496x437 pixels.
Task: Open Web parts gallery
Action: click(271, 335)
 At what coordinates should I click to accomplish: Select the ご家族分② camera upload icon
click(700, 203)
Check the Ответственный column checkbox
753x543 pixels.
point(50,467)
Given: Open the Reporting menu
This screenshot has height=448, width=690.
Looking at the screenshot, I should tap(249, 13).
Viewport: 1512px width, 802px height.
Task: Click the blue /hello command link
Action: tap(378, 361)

######

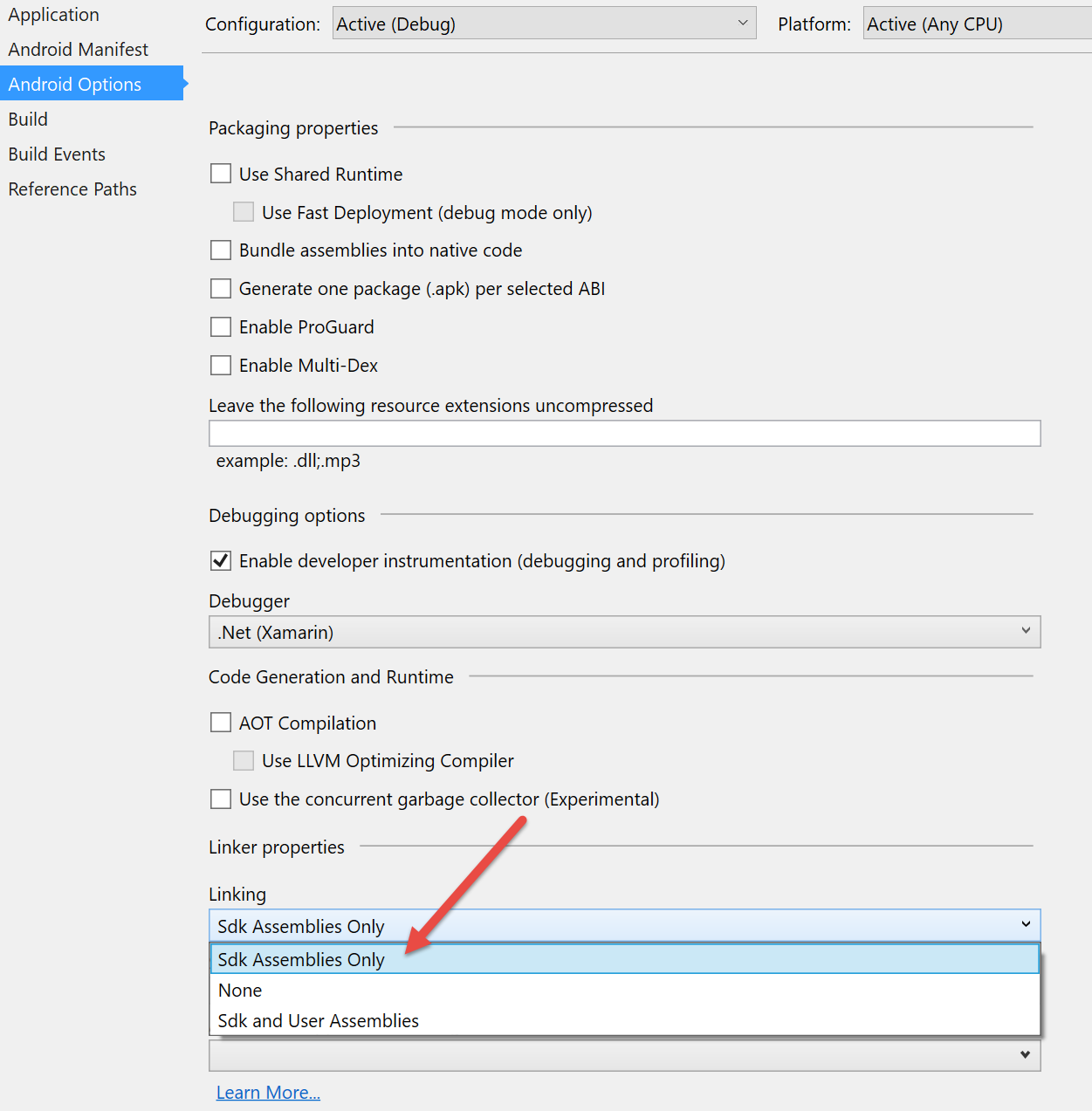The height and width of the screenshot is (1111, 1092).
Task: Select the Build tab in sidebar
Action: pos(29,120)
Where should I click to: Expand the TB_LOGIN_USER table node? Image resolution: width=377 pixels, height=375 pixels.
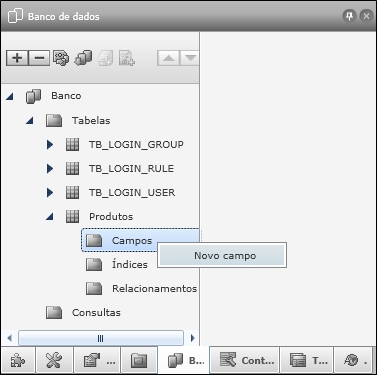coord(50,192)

######

WHAT THE TASK REQUIRES> Copy the records word for word, from the line with "Given: Open the Reporting menu" up to and including the line with "Action: tap(378, 361)".

EXERCISE ANSWER>
Given: Open the Reporting menu
This screenshot has height=448, width=690.
Looking at the screenshot, I should tap(249, 13).
Viewport: 1512px width, 802px height.
Task: Click the blue /hello command link
Action: tap(378, 361)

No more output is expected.